### AUSGEWÄHLTER ABSCHNITT:
══════════
Screenshot vom Facebookpost, Screenshot von CORRECTIV

Der Post wurde am 12. Dezember 2017 gepostet, hatte am 18.12.2018 4426 Reaktionen, 754 Kommentare und wurde über 194.840 Mal geteilt.

Dieser Faktencheck beschäftigt sich mit dem mittleren Teil der Collage, dem vermeintlichen Fakt.

Zur Ausgangslage: Der Vergleich gibt keine Auskunft darüber, ob er sich auf Österreich oder Deutschland bezieht. Auch sonst gibt es keine Quellenangabe, woher die Zahlen stammen. Die Begriffe „Mindestsicherung“ und „Pension“ deuten auf Österreich hin.

Die Einleitung richtet sich an den deutschen Bürger, zumal auf der Collage auch die deutsche Bundeskanzlerin zu sehen ist. Die Person, die die Bilder gepostet hat, kommt den Angaben von Facebook zufolge aus Bayern – ein weiterer Hinweis, dass sich der Vergleich auf Deutschland beziehen soll.

Daher prüft der Faktencheck die Aussage für Österreich und Deutschland. Für beide Länder ist die Aussage falsch.

In Österreich gibt es eine Mindestsicherung für Bedürftige, die nicht in der Lage sind, selbstständig für ihren Lebensunterhalt aufzukommen. Mit der Mindestsicherung in Österreich beschäftigte sich bereits dieser Faktencheck. Die Mindestsicherung liegt in Wien bei 863,04 Euro im Monat.

Der Vergleich ist gleich am Anfang falsch. Ein „Asylant“ bekommt nicht Mindestsicherung, weil er „Asylant“ ist. Er bekommt sie, wenn er als Flüchtling anerkannt ist und keine Arbeit findet, also nicht für sich selbst sorgen kann. Der Empfänger der Mindestsicherung muss bedürftig sein und sich um Arbeit bemühen.

Den Bauern, der 40 Jahre arbeitet und dann nur eine Pension von 620 Euro bekommt, gibt es in Österreich nicht. Ein österreichischer Bauer mit über 30 Beitragsjahren bekommt 1000 Euro. So steht es in der Broschüre der Sozialversicherungsanstalt für Bauern in Österreich.
══════════
### DATENSATZINHALT:
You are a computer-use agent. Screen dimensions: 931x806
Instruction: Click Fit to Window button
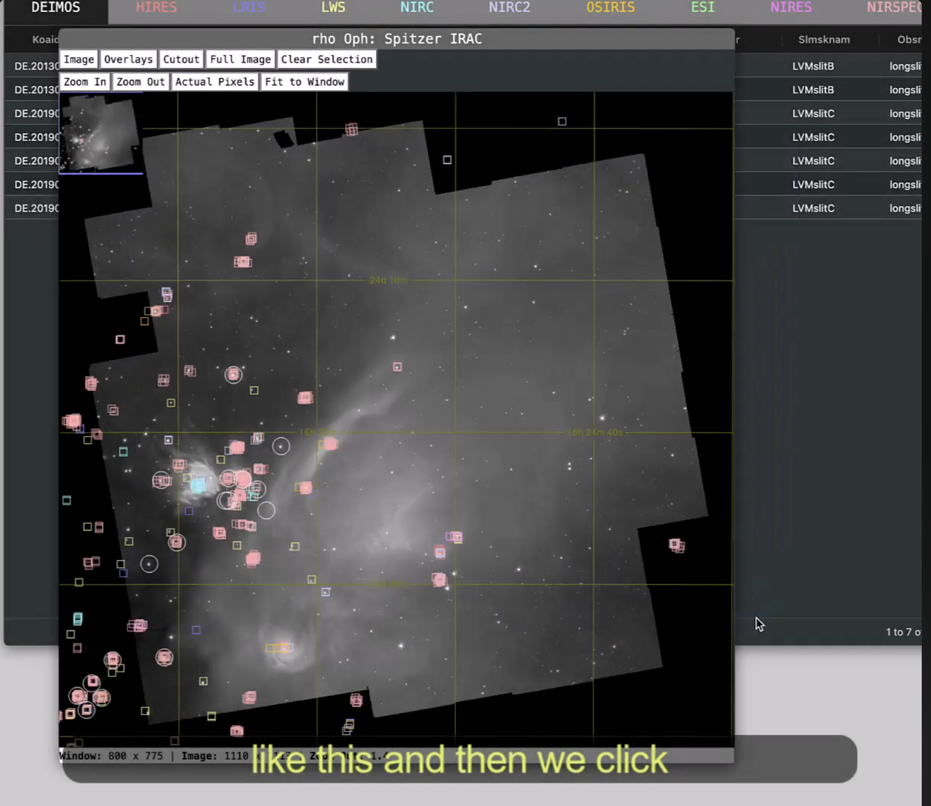tap(304, 82)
══════════
### ARBEITSAUFTRAG 1:
Übertragen Sie aus dem ausgewählten Abschnitt den Wortlaut, beginnend mit „Screenshot vom Facebookpost, Screenshot“ und weiter bis einschließlich „dem vermeintlichen Fakt.“.
### ARBEITSAUFTRAG 2:
Geben Sie den Absatz des ausgewählten Abschnitts, der mit „Den Bauern, der 40 Jahre arbeitet“ beginnt, als knappe Stichpunktliste mit seinen wesentlichen Angaben wieder.

### AUFGABENERGEBNIS 1:
Screenshot vom Facebookpost, Screenshot von CORRECTIV

Der Post wurde am 12. Dezember 2017 gepostet, hatte am 18.12.2018 4426 Reaktionen, 754 Kommentare und wurde über 194.840 Mal geteilt.

Dieser Faktencheck beschäftigt sich mit dem mittleren Teil der Collage, dem vermeintlichen Fakt.

### AUFGABENERGEBNIS 2:
- Einen Bauern, der 40 Jahre arbeitet und nur 620 Euro Pension erhält, gibt es in Österreich nicht.
- Ein österreichischer Bauer mit über 30 Beitragsjahren bekommt 1000 Euro.
- Beleg: Broschüre der Sozialversicherungsanstalt für Bauern in Österreich